S 4861: Housing Financial Literacy Act of 2026
S 4861 in plain English: This bill is early in the legislative process and detailed text is not yet available. Sponsor: Sen. Peters, Gary C. [D-MI] (D) · Status: Read twice and referred to the Committee on Banking, Housing, and Urban Affairs.
Stated purpose
This bill aims to lower mortgage insurance costs for first-time homebuyers who complete a financial literacy housing counseling program before applying for an FHA-backed home loan.
Arguments supporters make
- First-time buyers who complete financial education are better prepared to manage homeownership costs, which could reduce the risk of default and foreclosure.
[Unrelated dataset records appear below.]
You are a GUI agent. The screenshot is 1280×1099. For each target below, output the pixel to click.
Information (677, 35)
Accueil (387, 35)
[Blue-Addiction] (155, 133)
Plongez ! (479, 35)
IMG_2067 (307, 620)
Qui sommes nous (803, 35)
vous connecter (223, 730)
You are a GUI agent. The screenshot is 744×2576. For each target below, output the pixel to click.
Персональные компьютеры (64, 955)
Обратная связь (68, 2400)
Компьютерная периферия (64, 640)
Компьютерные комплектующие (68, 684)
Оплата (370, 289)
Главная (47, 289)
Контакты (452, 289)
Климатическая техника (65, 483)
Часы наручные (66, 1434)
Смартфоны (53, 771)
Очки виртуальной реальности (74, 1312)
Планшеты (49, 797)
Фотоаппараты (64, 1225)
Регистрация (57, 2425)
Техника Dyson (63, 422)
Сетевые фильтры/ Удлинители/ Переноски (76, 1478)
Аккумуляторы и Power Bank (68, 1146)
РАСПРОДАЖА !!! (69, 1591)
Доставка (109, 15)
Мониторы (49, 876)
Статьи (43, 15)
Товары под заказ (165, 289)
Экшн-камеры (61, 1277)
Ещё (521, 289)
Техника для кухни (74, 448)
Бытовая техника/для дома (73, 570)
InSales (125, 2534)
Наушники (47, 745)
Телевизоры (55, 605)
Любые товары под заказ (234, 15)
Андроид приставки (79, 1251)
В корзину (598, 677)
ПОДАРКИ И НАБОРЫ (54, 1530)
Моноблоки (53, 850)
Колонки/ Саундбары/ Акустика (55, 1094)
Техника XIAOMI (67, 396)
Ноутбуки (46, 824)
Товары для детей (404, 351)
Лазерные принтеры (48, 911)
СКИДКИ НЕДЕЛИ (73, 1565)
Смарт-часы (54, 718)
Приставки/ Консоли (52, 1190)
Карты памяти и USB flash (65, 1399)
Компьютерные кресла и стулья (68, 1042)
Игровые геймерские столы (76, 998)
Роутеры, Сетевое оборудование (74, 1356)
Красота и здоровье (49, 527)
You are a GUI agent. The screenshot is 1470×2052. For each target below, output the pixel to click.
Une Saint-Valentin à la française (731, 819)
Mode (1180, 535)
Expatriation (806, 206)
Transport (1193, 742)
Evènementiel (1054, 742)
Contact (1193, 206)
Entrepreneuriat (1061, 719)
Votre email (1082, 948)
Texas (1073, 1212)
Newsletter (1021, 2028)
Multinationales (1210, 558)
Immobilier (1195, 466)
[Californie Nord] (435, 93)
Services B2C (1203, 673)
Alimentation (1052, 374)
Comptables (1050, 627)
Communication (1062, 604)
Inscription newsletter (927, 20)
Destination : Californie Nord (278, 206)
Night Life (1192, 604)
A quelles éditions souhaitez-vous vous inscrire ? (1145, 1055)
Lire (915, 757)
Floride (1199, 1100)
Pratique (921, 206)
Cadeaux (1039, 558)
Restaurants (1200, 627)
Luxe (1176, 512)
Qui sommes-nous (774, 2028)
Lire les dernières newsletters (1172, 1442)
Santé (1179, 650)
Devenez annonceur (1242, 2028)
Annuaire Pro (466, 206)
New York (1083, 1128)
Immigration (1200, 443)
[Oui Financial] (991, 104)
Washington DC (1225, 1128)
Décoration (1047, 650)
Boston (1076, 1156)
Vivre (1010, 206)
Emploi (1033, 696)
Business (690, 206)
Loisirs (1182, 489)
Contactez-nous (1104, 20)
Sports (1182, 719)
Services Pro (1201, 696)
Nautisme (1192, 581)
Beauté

- The premium discount makes homeownership a bit more affordable for those who take extra steps to get ready, rewarding personal responsibility.
- The bill has bipartisan support, suggesting it reflects a broadly shared goal of expanding sustainable homeownership.
Arguments opponents make
- Reducing premiums could lower the reserves in the FHA insurance fund, which backstops lenders if borrowers default, potentially shifting risk to taxpayers.
- The requirement to finish counseling before signing any application or sales agreement may be a tight timing hurdle that excludes buyers who weren't aware of the program early enough.
- A 25-basis-point discount may be too small to meaningfully change behavior or affordability for most buyers, making the policy's real-world impact limited.
Tradeoffs
Making homeownership slightly more affordable for prepared first-time buyers comes at the cost of reduced FHA premium revenue, which could weaken the insurance fund's financial cushion that protects against future mortgage defaults.
Current status in Congress: In committee.